When Nathalie Dupree and I get in the kitchen together, it’s pure laughter. The woman is just a force to be reckoned with: She taught cooking for decades, has been featured in The New York Times and is the founding chairman of the Charleston Food and Wine Festival. Years ago, Julia—as in Julia Child—suggested that Nathalie should write a book on Southern cooking. She now has 15 of them to her name, two of which have won James Beard Awards.

Nathalie has so many different titles and awards, but when it comes to me she’s just a big mother hen. She knew my mother well and feels proprietary about me, but also loves to tease me—especially about the fact that I don’t allow microwaves in my home.

Only Julia Child has done more cooking shows on TV than my dear friend, Nathalie Dupree.

Only Julia Child has done more cooking shows on TV than my dear friend, Nathalie Dupree.

 

She’s like a favorite aunt—the kind who comes and takes you out for an adventure, which we certainly had during her recent visit for the Southern Chefs Series. She did a butterflied leg of lamb with Dijon mustard, rosemary, ginger, garlic and soy sauce from her book New Southern Cooking. People who don’t normally like lamb loved this dish. And the best part is that it’s easily replicated at home—and perfect for Easter.

Next up in the Southern Chefs Series: Chef Ford Fry, May 18-19. Call 770.463.2610 to register.

Butterflied Leg of Lamb

From New Southern Cooking by Nathalie Dupree

These days, butterflied (boned) legs of lamb are available at the supermarket.  Usually they come in an elastic web, which should be removed.  Open up the lamb and spread out to roughly resemble a butterfly.

Marinade:

8 ounces Dijon Mustard
2 tablespoons rosemary, chopped or crumbled roughly
2 tablespoons fresh ginger, finely chopped
2 cloves garlic, chopped
3 tablespoons soy sauce
3 tablespoons peanut or other oil
1 whole leg of lamb, bones removed, about 5 pounds before boning

Mix together the mustard, rosemary, ginger, garlic, soy sauce and peanut oil . Smear over the lamb, on both sides, and marinate in a plastic bag in the refrigerator.

When ready to cook, prepare a grill or the broiler. Remove the lamb from the bag, with the marinade, and cook on the hot grill or under the broiler 15 minutes on each side. Test for doneness. (I prefer my lamb rare.)  The lamb should be dark brown or black around the edges, rare inside. Don’t worry if the marinade burns…the meat will still be delicious.

Written tasks:
- A) From the Nathalie Dupree piece, quote the passage from "When Nathalie Dupree" up to and including "in my home.".
- B) According to the Nathalie Dupree piece, how long should the lamb cook on each side under the broiler or on the grill?

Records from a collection
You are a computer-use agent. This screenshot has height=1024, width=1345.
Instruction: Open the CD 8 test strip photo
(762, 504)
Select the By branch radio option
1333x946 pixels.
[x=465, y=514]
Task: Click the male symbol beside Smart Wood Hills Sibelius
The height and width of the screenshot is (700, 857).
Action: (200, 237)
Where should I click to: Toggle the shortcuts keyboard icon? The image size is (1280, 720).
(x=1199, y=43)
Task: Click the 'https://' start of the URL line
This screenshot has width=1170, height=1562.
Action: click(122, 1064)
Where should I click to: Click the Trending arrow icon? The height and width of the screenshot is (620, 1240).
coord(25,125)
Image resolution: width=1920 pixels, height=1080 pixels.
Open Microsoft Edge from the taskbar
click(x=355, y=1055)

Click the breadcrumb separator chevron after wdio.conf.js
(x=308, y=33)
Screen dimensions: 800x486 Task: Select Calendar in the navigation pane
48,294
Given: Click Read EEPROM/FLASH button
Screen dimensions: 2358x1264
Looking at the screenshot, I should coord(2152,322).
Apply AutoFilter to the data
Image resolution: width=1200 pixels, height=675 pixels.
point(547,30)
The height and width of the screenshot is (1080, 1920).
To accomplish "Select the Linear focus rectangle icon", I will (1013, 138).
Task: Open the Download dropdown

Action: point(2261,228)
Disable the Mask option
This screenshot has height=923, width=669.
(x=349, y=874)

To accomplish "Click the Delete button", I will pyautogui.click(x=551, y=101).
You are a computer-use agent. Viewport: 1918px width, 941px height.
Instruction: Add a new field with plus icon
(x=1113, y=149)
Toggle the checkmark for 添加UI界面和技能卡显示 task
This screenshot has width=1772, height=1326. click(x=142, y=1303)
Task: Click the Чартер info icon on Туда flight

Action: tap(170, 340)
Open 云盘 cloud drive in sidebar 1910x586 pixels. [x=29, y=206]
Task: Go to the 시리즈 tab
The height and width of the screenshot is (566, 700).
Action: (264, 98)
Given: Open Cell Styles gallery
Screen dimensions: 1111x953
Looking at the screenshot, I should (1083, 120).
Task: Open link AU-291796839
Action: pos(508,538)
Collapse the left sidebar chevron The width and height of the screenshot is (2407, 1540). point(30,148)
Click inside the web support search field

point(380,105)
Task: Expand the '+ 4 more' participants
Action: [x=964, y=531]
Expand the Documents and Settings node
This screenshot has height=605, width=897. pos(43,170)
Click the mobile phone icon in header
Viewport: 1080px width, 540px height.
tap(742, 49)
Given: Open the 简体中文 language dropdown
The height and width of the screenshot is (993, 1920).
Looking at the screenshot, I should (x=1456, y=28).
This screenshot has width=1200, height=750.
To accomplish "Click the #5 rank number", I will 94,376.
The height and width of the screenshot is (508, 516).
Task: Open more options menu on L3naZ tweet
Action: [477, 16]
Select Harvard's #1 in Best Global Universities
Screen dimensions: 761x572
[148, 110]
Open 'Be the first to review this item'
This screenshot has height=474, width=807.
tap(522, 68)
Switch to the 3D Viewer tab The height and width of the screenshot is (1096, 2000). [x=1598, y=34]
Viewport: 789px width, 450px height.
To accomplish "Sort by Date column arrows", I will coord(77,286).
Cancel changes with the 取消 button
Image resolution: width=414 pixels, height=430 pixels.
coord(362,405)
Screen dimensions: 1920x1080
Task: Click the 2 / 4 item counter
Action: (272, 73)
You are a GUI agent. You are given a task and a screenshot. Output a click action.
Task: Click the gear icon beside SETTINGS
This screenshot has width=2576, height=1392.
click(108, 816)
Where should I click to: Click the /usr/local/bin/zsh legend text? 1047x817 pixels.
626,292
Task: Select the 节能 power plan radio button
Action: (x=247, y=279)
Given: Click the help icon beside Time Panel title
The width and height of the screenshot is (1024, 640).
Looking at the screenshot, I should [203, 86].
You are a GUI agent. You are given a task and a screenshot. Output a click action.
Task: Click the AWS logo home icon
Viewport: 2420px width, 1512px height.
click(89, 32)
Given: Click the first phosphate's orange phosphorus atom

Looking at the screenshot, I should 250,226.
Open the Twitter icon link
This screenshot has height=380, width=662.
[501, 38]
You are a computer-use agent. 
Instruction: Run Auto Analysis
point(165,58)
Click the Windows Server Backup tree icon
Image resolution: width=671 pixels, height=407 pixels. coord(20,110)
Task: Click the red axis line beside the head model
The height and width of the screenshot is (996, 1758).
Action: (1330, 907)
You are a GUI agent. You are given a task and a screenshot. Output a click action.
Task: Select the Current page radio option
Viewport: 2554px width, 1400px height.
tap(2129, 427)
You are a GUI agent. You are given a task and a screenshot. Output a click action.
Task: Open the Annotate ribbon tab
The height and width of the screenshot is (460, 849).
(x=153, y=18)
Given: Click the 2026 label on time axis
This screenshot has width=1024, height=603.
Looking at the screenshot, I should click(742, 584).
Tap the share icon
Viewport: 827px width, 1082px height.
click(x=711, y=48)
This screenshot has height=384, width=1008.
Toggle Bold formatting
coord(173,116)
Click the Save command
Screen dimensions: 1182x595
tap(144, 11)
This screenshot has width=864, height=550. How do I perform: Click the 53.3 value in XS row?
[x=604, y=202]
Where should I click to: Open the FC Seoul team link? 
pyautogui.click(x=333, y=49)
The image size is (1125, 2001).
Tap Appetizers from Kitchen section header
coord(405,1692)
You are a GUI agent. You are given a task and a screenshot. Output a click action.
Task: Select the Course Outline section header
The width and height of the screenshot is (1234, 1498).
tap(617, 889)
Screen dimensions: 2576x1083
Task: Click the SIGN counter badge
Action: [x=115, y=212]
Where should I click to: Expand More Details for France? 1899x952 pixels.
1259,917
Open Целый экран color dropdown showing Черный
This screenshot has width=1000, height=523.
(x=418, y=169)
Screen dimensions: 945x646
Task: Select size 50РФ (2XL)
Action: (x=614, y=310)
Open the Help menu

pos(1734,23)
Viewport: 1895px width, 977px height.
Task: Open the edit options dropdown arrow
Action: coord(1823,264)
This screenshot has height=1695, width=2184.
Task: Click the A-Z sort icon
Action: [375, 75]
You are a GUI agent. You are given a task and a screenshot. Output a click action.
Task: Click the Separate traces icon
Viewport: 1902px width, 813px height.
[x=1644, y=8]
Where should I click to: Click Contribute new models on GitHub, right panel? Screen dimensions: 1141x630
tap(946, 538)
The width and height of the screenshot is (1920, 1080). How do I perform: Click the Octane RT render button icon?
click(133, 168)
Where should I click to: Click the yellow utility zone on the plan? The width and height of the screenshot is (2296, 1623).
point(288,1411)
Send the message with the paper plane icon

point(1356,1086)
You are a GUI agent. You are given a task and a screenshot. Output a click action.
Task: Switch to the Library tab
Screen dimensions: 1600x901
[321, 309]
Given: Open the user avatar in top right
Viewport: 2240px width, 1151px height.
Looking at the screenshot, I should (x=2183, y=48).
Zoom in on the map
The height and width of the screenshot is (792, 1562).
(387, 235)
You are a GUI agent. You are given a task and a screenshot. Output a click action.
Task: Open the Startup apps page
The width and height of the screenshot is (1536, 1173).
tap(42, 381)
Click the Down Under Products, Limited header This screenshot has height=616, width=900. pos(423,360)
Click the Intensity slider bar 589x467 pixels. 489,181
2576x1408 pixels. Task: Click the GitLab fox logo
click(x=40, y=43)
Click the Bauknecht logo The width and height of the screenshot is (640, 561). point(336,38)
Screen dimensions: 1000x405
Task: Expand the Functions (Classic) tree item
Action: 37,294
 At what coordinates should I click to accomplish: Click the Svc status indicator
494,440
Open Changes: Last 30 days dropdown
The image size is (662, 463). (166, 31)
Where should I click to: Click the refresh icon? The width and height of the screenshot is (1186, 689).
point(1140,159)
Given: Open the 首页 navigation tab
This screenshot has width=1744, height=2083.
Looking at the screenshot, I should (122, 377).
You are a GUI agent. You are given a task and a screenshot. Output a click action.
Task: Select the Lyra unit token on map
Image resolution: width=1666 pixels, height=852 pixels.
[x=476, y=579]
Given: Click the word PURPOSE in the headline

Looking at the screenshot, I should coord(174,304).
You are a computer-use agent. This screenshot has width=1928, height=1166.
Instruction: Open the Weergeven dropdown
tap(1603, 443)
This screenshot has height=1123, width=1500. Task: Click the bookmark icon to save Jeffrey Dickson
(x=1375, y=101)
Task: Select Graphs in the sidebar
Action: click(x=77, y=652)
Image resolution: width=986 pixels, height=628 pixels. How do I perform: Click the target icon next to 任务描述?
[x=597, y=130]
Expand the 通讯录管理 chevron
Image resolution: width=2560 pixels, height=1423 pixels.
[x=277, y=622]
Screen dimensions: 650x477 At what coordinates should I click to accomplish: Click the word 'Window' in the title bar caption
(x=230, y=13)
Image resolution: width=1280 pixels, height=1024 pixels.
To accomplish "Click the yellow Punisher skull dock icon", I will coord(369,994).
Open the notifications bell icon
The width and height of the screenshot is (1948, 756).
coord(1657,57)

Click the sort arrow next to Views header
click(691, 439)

Task-by-task outputs:
- A)
When Nathalie Dupree and I get in the kitchen together, it’s pure laughter. The woman is just a force to be reckoned with: She taught cooking for decades, has been featured in The New York Times and is the founding chairman of the Charleston Food and Wine Festival. Years ago, Julia—as in Julia Child—suggested that Nathalie should write a book on Southern cooking. She now has 15 of them to her name, two of which have won James Beard Awards.

Nathalie has so many different titles and awards, but when it comes to me she’s just a big mother hen. She knew my mother well and feels proprietary about me, but also loves to tease me—especially about the fact that I don’t allow microwaves in my home.

- B) 15 minutes